For many years Tritonus has been researching Swiss folk music and instruments in use up to 1800. They are constantly on the look out for original and alternative material as a counterbalance to mainstream Swiss folk music.
Their 1991 standard work ‹TRITONUS – Alte Volksmusik in der Schweiz› won the ORG (Eastern Swiss Radio and Television) Award and the CD is still on sale today. The group has continued through the years to perform in various formations both in Switzerland and abroad.
Together since December 2003, the members of Tritonus are Felicia Kraft (vocals, percussion, rebec), Urs Klauser (swiss bagpipes, cittern, 6-holed fife), Daniel Som (hurdy-gurdy, shawm, flutes) and Lea Zanola (hammered dulcimer, Jew’s harp).
The idea for a new CD arose as we collected more and more material. To follow up our historical and academic first album we wanted to tread new ground with ‹Alpan›.

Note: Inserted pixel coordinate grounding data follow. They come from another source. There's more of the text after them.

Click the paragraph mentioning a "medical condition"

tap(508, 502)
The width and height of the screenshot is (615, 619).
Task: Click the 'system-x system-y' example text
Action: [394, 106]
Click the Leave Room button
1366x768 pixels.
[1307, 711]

Together with young jazz musicians Reto Suhner (saxophone) and Tobias Preisig (violin), Andreas Cincera (violone, double bass) and Markus Maggiori (percussion) we have created a new programme that combines the past and future of our folk music.
Having pieced together original instrumentations, we can now demonstrate early musical styles, melodies, texts and instruments and mix them with new sounds to show possible future directions.
The majority of the tracks on this CD are unpublished works that have not been previously recorded.
Music from Appenzell features strongly, although we’ve omitted the popular and well documented string music of the 19th and 20th centuries.
The music of the Swedish bands of Ale Möller and Lena Willemark (CDs ‹Nordan›, ‹Agram› etc : www.frifot.se) has influenced our ideas greatly.
In recognition of their work we named our CD ‹Alpan›. Later we discovered that our supposed fictional name ‹Alpan› – made up from ‹Alpstein› (pre-alpine mountain massif in the Eastern Swiss Limestone Alps) and ‹Nordan› – turns out to be the name of an Etruscan goddess of love and the underworld.